- Task to complete:
Rewrite the rows beginning at the line that has "is (800, 1200)." and stopping after the line that has "colorbar-ticks: 0 -10", renaming "particular element" to "specific element" and leaving everything else unchanged.

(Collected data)
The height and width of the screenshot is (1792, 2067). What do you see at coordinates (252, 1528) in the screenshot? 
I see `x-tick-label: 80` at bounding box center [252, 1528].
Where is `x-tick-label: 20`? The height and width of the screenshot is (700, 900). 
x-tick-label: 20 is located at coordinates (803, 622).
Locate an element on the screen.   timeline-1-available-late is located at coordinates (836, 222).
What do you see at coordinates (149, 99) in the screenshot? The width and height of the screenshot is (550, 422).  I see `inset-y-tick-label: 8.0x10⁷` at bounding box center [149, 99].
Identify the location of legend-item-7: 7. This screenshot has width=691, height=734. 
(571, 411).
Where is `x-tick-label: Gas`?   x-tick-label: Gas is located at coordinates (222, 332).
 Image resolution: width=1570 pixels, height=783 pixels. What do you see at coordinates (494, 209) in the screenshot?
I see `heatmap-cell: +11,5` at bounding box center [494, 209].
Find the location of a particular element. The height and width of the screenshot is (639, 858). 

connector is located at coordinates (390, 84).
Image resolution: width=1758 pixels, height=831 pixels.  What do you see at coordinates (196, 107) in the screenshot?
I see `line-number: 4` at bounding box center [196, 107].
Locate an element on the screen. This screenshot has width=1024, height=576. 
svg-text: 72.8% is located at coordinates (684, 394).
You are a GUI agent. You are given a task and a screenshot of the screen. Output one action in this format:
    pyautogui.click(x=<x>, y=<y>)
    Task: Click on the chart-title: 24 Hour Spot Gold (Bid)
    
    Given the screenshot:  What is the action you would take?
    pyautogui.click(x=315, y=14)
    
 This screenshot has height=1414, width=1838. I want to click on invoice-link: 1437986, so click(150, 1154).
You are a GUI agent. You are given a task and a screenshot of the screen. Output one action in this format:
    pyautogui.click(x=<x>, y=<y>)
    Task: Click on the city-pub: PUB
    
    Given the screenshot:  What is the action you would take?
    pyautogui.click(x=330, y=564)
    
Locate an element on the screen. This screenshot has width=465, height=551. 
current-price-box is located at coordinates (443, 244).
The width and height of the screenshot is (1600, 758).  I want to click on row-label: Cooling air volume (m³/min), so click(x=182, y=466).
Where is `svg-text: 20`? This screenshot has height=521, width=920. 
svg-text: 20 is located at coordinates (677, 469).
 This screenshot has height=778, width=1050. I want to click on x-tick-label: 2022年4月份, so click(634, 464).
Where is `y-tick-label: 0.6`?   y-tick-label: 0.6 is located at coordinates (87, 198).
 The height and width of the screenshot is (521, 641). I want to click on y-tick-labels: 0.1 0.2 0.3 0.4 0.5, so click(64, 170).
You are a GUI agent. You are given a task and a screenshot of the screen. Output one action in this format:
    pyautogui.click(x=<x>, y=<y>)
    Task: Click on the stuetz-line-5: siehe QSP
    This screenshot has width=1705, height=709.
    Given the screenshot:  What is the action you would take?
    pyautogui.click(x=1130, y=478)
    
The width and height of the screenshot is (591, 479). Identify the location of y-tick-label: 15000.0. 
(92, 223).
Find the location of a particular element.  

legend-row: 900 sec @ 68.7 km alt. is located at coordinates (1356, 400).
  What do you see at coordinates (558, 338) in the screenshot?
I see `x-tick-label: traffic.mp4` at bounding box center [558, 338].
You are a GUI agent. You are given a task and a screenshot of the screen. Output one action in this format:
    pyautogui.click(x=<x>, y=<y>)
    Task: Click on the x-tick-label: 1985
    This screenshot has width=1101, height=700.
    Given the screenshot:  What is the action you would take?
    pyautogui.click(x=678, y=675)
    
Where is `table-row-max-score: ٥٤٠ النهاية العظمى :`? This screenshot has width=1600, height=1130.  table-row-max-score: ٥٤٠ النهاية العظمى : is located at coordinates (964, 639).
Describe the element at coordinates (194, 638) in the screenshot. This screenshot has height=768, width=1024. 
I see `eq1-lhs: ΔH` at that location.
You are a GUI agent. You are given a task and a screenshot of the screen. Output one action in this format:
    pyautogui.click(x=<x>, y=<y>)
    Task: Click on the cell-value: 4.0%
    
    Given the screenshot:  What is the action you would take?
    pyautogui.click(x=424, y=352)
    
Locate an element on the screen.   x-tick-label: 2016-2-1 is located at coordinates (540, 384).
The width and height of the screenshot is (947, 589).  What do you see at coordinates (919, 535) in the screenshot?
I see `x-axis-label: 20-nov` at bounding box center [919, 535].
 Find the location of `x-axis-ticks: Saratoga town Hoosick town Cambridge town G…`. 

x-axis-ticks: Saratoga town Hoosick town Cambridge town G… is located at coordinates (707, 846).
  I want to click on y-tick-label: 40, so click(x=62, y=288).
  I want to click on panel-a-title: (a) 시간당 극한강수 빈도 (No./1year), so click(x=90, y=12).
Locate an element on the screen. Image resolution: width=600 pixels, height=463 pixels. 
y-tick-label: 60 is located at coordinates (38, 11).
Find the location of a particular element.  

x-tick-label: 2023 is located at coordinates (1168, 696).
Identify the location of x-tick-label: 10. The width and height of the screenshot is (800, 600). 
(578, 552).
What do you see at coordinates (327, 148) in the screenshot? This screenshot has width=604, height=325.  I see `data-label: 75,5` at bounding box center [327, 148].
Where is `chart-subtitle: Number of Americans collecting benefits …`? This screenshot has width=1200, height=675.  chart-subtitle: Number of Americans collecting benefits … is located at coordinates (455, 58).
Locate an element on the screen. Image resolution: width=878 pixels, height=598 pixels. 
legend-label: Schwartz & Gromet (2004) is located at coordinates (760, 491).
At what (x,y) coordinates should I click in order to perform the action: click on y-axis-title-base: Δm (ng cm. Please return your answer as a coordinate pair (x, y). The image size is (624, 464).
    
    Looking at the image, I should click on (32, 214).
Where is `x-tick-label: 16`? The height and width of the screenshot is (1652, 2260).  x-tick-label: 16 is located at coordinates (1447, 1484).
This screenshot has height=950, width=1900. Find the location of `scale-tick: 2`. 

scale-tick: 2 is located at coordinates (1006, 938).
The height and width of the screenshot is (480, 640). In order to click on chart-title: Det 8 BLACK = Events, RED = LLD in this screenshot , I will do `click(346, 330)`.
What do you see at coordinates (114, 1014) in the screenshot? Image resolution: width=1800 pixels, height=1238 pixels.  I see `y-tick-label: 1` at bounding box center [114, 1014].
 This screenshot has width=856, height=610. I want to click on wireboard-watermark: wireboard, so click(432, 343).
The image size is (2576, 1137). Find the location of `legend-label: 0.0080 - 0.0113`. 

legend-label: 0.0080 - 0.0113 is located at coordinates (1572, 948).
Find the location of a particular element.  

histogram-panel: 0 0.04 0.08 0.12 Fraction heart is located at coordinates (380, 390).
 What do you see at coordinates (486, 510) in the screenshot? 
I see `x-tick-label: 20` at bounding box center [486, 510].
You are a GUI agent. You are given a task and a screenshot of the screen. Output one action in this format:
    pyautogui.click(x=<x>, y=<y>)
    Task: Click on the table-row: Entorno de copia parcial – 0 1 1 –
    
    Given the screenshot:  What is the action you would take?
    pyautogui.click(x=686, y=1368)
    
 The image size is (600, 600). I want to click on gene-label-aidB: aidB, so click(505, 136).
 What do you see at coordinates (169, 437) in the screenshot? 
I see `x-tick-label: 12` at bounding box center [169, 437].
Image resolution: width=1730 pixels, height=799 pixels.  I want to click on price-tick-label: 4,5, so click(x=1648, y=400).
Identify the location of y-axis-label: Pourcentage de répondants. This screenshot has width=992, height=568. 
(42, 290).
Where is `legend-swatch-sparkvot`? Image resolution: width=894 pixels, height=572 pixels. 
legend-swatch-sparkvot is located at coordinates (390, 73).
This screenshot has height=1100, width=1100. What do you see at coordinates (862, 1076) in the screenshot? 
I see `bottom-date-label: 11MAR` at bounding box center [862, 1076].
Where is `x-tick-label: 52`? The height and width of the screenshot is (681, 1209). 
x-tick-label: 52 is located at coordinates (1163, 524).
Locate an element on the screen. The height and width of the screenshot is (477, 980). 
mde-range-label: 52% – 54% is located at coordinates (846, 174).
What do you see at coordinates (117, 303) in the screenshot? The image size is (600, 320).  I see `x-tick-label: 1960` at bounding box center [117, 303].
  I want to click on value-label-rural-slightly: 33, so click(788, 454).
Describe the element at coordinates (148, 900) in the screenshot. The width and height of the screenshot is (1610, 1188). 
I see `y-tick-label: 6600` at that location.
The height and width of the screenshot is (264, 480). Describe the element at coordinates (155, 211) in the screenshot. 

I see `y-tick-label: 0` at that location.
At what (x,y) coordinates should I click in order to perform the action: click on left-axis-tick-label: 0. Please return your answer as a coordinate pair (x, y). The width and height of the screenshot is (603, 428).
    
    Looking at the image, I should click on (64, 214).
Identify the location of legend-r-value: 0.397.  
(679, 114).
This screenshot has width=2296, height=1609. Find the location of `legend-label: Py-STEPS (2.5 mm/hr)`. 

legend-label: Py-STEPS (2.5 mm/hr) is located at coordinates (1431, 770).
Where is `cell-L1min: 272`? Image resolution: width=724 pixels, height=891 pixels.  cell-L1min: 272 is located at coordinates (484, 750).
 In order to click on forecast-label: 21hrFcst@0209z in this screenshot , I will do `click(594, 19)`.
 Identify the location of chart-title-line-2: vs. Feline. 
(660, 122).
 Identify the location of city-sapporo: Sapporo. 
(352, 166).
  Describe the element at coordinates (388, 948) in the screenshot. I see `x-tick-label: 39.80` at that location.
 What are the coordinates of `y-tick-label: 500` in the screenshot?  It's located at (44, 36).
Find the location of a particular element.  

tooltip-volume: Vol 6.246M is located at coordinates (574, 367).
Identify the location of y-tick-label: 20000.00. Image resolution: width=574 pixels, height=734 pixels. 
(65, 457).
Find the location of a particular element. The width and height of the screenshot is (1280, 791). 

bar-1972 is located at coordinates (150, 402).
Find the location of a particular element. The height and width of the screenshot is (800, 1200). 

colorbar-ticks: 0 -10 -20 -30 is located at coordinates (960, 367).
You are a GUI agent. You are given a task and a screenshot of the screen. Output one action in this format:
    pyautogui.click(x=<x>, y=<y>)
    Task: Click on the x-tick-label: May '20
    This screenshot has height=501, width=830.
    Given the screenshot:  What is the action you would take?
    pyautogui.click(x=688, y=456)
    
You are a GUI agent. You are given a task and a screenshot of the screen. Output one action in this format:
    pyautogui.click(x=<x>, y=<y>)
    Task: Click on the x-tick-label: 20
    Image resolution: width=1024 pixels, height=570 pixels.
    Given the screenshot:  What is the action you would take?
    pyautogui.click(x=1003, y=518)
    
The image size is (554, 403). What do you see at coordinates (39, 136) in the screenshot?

- Your solution:
Find the location of a specific element. The height and width of the screenshot is (800, 1200). 

colorbar-ticks: 0 -10 -20 -30 is located at coordinates (960, 367).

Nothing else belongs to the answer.